Die Zahlen sprechen eine klare Sprache: Ältere Arbeitnehmerinnen und Arbeitnehmer bleiben im Schnitt länger ohne Job als jüngere. Viele Unternehmen zögern, Personen in höherem Alter einzustellen – oft aus der Annahme heraus, dass die Anpassung an neue Aufgaben schwerer fällt oder die verbleibende Zeit bis zur Rente zu kurz sei. Doch diese Sichtweise greift zu kurz.

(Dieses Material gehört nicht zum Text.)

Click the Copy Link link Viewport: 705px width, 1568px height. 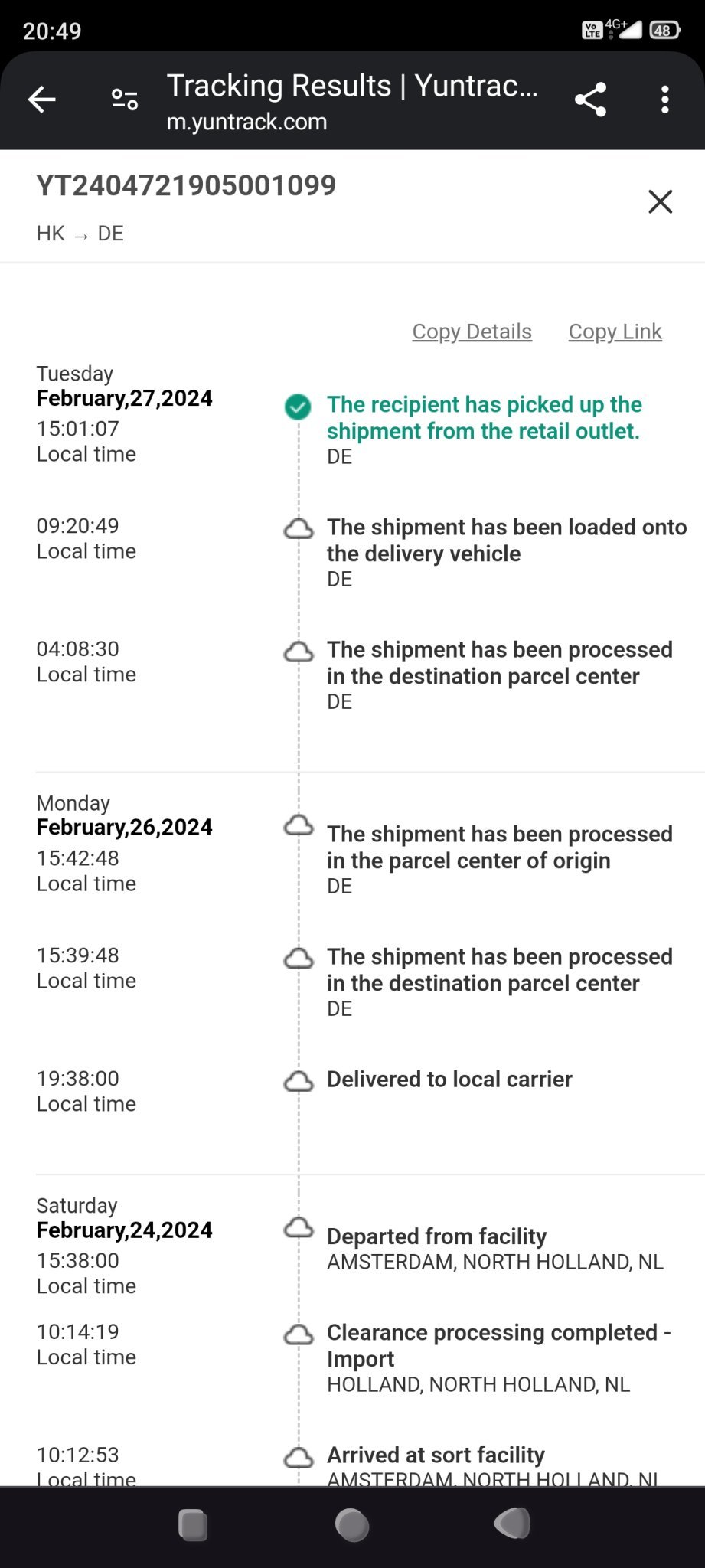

Viele 61-Jährige bringen wertvolle Erfahrung, Zuverlässigkeit und ein hohes Maß an Fachkompetenz mit. Gerade in Branchen mit Fachkräftemangel können diese Qualitäten entscheidend sein. Auch Umschulungen oder Teilzeitmodelle eröffnen neue Wege. Wichtig ist, am Ball zu bleiben – sei es durch Weiterbildungen, Netzwerken oder gezielte Bewerbungen.
Ein weiterer Faktor ist die betriebliche Altersvorsorge und die Möglichkeit der Wiedereinstellung nach der Kurzarbeit. Manche Betriebe binden langjährige Mitarbeiter bewusst länger an sich. Dennoch bleibt die Situation für viele herausfordernd.
Die Botschaft lautet also: Ja, Chancen gibt es. Aber sie erfordern Engagement, Geduld und manchmal auch einen neuen Blickwinkel – von beiden Seiten: vom Arbeitnehmer und vom Arbeitgeber. Der Arbeitsmarkt verändert sich, und mit der richtigen Haltung ist es nie zu spät, einen neuen Abschnitt zu beginnen.